→ **Text provided**:
# Victorian Newbie



## marelton (Sep 23, 2014)

I've just recently bought a Hobie Mirage Outfitter for me and the fishette to get out on the water. Maiden voyage should be this weekend and looking forward to it.
My usual pastime is surf fishing for Salmon off the beaches south of Melbourne, so this is going to be a little different!

Love yaks and love fishing, but never had the chance to combine the two until now 

If anyone knows any relatively calm launch points around the north shore of Phillip Island to give it a trial run I'd be pleased to hear.

Dont want to scare her off on the first launch!


----------



## laneends (Jan 25, 2013)

Most of Phillip island can have a hard running tide.

As a first off I would suggest heading over towards Coronet bay and try end of soldiers rd just north of reef island. Its protected and weed beds close in give access to squid or whiting, or you can go further out with all the usual Western Port suspects.

Dont forget to practice falling out and climbing back in.

if you want more details on victorian spots check out the Vyak forum and find out where the locals play


----------



## marelton (Sep 23, 2014)

Thanks for the advice laneends, I can see the area on Google Maps and understand what you mean about Coronet Bay, it's exactly what I was looking for.
I've applied for an account on Vyak so things are starting to come together now.

Many thanks again for the help.


----------



## laneends (Jan 25, 2013)

Western Port is an "interesting place. Areas where the tide rips through, some quieter areas. Up north of Corinella you have mud issues at low tide. So you have to judge your trips carefully around predicted tides, with most launch spots out of bounds at low tides. Dont want to get stuck on the mud with the missus giving you an ear full in the back seat while you wait a couple of hours till the water comes back..lol

One of the best baits, particularly for gummie sharks is woolies banana prawns as they are the nearest thing to the the mud crabs up there they feed on.

If you get a stiff southerly breeze Coronet bay cops it a bit, but the launch at the end of soldiers road is more sheltered by reef island.

Stay away from the San Remo bridge area until you know what you are doing or you might end up being carried out into Bass straight


----------



## yellowprowler (Aug 27, 2014)

Welcome mate.


----------



## marelton (Sep 23, 2014)

Cheers again laneends for the tips and the 'what not to do's' , really useful to know when you don't know the area. Much appreciated.


----------



## marelton (Sep 23, 2014)

Thanks for the welcome yellowprowler, lots of good info on here and friendly folk too. Looking forward to posting when I eventually get the yak out there.


----------

→ **Available data**:
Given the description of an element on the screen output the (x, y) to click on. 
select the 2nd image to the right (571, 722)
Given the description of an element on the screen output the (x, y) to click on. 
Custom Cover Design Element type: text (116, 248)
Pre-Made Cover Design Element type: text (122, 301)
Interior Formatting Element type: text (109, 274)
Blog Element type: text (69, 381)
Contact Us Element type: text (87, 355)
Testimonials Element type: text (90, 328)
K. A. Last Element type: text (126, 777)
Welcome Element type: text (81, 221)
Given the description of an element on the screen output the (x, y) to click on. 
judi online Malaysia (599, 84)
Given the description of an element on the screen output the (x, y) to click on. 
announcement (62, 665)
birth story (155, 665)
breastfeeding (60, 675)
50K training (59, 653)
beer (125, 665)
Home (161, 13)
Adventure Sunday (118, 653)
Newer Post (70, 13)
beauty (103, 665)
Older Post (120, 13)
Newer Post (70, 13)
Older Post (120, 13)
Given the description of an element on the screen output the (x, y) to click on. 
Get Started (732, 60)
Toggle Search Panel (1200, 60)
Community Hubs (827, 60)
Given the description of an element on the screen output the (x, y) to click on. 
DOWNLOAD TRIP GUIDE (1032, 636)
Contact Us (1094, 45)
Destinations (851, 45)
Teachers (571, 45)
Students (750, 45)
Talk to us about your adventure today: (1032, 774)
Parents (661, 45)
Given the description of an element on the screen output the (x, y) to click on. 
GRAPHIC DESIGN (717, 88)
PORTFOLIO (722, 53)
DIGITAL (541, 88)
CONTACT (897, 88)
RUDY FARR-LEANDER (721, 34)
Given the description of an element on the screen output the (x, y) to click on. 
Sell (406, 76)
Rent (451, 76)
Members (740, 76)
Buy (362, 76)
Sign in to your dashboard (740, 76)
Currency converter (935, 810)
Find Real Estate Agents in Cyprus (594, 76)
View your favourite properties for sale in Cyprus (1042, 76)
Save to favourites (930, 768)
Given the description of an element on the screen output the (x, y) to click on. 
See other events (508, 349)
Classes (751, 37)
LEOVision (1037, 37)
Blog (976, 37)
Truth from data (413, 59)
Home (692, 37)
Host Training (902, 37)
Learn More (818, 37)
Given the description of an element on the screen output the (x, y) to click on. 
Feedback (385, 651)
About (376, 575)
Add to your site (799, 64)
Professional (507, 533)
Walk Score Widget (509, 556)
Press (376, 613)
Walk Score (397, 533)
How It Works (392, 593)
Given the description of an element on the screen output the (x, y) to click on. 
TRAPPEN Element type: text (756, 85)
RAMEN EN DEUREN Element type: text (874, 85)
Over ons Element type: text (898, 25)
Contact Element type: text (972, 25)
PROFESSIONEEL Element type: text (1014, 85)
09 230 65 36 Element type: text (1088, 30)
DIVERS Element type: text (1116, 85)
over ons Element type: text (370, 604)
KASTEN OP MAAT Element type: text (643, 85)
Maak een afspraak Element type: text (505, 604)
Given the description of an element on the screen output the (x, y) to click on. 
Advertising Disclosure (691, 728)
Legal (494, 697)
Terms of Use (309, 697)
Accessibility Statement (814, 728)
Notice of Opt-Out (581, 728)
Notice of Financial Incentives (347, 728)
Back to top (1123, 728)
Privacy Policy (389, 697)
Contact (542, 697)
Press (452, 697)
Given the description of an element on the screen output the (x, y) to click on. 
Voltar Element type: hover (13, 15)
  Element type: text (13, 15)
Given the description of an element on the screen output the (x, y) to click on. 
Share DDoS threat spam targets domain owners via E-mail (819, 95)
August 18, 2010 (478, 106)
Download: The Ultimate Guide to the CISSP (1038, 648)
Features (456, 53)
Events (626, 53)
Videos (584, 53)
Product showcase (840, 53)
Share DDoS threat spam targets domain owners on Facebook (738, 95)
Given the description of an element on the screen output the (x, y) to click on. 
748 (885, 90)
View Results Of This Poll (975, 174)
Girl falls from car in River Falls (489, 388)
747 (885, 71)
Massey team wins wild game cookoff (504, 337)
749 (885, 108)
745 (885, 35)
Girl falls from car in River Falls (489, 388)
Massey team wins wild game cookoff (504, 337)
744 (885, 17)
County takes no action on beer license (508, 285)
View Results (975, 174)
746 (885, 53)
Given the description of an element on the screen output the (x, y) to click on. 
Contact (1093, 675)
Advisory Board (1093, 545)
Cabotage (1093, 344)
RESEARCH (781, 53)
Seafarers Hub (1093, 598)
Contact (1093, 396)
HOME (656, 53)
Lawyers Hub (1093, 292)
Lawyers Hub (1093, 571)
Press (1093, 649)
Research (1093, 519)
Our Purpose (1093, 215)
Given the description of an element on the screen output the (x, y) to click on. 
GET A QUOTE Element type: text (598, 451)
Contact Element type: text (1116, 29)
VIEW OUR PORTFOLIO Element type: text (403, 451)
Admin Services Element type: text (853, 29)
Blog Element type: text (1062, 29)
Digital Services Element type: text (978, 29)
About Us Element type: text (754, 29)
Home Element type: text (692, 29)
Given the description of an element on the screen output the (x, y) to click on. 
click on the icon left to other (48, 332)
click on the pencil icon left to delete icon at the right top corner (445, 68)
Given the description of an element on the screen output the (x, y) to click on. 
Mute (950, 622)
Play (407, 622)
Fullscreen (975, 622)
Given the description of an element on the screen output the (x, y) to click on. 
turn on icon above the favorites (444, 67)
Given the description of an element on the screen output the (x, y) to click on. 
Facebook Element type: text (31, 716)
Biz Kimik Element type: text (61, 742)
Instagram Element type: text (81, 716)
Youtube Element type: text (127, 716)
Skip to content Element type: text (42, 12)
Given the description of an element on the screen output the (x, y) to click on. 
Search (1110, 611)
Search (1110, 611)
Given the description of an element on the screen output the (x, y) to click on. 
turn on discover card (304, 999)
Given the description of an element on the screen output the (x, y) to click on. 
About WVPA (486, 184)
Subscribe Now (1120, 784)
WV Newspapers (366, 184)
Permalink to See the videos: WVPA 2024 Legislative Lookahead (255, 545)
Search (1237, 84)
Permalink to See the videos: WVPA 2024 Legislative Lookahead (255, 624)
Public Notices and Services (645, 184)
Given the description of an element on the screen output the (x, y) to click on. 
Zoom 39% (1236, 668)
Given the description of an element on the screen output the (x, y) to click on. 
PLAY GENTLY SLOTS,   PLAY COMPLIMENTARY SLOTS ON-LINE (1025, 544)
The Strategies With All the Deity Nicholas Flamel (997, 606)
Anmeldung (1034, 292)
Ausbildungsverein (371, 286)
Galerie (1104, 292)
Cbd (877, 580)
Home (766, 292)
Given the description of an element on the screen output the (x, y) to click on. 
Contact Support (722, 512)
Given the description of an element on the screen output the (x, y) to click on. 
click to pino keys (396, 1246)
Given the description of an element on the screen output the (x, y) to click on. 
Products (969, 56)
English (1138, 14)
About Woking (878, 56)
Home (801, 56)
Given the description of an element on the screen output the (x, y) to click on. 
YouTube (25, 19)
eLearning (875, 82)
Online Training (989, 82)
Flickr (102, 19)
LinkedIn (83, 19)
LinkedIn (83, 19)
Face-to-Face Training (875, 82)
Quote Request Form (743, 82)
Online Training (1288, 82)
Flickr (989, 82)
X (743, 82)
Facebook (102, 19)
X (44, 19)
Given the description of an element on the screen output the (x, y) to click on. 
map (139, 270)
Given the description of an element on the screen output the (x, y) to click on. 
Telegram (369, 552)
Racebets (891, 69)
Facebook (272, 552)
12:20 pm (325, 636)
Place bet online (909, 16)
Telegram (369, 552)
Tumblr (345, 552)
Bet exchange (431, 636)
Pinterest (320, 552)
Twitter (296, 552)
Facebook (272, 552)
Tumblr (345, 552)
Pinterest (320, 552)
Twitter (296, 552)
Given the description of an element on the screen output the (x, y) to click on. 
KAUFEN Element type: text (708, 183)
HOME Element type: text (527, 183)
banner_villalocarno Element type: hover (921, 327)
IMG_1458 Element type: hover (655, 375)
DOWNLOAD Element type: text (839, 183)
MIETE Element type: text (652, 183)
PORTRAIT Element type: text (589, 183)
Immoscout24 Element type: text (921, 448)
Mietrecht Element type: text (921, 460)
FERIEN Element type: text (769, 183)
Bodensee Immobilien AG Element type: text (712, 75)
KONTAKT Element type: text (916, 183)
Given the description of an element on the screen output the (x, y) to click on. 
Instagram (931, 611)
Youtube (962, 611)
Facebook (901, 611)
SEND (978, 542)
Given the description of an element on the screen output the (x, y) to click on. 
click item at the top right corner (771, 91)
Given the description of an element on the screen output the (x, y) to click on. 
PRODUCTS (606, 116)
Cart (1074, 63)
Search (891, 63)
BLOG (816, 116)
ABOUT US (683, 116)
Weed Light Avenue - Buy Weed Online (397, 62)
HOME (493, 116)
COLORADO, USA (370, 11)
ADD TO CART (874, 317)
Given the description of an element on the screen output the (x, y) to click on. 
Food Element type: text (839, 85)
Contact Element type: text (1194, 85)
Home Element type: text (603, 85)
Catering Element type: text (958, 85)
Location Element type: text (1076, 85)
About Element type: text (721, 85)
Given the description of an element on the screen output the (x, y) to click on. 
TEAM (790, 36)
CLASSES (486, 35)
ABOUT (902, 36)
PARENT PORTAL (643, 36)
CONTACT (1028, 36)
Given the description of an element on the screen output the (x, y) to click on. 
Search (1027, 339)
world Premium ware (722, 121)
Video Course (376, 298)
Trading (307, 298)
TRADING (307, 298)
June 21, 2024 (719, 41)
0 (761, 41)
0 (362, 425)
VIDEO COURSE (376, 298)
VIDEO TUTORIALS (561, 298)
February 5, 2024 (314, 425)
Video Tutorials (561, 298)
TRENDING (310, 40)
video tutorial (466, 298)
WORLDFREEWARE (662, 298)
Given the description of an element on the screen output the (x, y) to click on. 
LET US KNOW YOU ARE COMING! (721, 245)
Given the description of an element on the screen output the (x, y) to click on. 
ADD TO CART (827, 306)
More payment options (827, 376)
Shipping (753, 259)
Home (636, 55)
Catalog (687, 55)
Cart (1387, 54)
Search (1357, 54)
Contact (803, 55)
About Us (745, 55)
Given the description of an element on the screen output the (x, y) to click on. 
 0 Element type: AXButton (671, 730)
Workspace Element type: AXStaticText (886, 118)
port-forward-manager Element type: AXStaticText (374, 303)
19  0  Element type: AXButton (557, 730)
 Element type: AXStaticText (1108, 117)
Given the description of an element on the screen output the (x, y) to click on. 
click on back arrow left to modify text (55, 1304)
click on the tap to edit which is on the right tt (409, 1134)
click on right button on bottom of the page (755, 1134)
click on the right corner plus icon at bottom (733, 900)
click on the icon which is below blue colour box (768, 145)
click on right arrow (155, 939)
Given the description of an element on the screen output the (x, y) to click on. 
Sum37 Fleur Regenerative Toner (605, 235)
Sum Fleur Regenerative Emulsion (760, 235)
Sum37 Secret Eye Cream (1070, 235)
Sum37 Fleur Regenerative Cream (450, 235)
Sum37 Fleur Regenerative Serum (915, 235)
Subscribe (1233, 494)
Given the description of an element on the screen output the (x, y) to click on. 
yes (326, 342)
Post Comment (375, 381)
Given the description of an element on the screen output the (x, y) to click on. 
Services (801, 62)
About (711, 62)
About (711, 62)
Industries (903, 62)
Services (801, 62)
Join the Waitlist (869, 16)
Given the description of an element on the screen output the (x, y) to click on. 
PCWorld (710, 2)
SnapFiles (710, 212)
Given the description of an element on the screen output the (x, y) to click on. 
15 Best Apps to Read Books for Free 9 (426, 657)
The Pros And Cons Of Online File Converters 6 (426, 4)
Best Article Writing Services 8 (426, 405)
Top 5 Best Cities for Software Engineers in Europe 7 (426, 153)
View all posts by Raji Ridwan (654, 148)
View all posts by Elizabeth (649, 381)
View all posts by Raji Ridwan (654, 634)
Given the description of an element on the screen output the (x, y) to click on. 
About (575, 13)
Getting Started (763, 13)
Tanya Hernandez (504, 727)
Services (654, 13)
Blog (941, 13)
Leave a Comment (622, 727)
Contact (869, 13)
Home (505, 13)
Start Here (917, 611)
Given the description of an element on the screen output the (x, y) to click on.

→ **Work to complete**:
1. Name every user who posts in the forum thread about kayak fishing in Victoria, listing each only once.
2. Rewrite the entries from their first line through the line containing "Interior Formatting Element", swapping "Cover" for "Jacket" and leaving everything else unchanged.

→ **Task-by-task outputs**:
1. marelton, laneends, yellowprowler

2.
Given the description of an element on the screen output the (x, y) to click on. 
select the 2nd image to the right (571, 722)
Given the description of an element on the screen output the (x, y) to click on. 
Custom Jacket Design Element type: text (116, 248)
Pre-Made Jacket Design Element type: text (122, 301)
Interior Formatting Element type: text (109, 274)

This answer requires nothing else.